“To be born is to be chosen.”—John O’Donohue
Let me start by declaring my belief that I am destined to write. I also believe that my stories are destined. How can they not be, if I was destined to tell them?
I wanted to say that right at the top. If reading it made you roll your eyes, I thought I’d offer the chance to choose to pass on this post. Because even if I believe in destiny, I’m no fatalist. I still firmly believe in freedom of choice.

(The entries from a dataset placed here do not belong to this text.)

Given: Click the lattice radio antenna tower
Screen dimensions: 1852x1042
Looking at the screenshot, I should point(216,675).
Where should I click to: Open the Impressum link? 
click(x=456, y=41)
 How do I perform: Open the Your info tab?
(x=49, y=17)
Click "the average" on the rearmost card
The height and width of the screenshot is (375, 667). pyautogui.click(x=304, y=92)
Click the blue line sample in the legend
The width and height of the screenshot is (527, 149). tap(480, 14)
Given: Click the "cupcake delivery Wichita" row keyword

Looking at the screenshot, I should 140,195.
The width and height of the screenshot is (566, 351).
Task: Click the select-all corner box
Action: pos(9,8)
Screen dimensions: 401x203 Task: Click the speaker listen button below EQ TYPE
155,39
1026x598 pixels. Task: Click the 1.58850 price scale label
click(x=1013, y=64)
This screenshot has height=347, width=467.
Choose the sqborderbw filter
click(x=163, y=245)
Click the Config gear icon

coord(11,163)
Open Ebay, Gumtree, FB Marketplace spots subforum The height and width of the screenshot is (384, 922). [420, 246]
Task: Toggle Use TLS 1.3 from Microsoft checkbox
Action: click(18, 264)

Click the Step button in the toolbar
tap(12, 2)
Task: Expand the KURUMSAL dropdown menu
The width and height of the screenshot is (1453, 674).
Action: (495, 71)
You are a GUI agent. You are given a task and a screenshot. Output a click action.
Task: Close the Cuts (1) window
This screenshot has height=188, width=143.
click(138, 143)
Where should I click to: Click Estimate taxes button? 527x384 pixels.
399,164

Does that sound contradictory? Hmmm, maybe you do want to read on.
Guided by Choice:
“Though we are not permitted to choose the frame of our destiny, what we put into it is ours.”—Dag Hammarskjold
I think it’s true, that much of destiny is circumstance—our frame of destiny. In regard to O’Donohue’s quote at the top of the essay, imagine how much different your life would be even if you’d been born to the family next door. And yet, I believe destiny is laden with choice, as well.
I’ve read a lot on the subject of authorial voice lately, including Jo Eberhardt’s great post here on WU, in which she speaks of the role our perspectives play in our voices. Considering the infinite variations on the frames of our circumstance, it’s difficult to argue that each of us has a unique perspective. Which reinforces the notion that only we can tell our stories.
I recently coupled that line of thought with the realization that I’ve always had a powerful impulse to write lurking deep inside me. And it seems I’m not alone—I hear again and again how writers simply could not resist writing. If you’re prone to such notions, the compulsion so many of us feel paired with the uniqueness we invariably share through story can almost feel like a divine conspiracy. Or, if you prefer a more scientific explanation, perhaps the coupling lies at the very crux of our survival and thriving as a species. Or perhaps you’ve rolled your eyes again.
It’s funny though, in looking back on my life, how long I did resist the impulse. Especially considering how young I was when decided I would write. So many of my subsequent choices seemed to lead me away from actually writing. But some aspect of all of those choices—like course-corrections from the Universe—continued to lead me back to storytelling. Choices such as my curriculum selections in school, my vocational decisions, and even recognizing, pursuing, and marrying my soul-mate, are all woven into my work, and integral to my writing destiny. What I’ve put into the frame is undeniably mine.
“Riddle of destiny, who can show / What thy short visit meant, or know / What thy errand here below?”—Charles Lamb
As I said above, a part of Hammarskjold’s frame of destiny is the family we’re born into. And if each of us has a destiny, one that is dependent on our choices, that destiny must certainly influence and be influenced by the destinies of others in our lives—particularly by the destinies of those we love.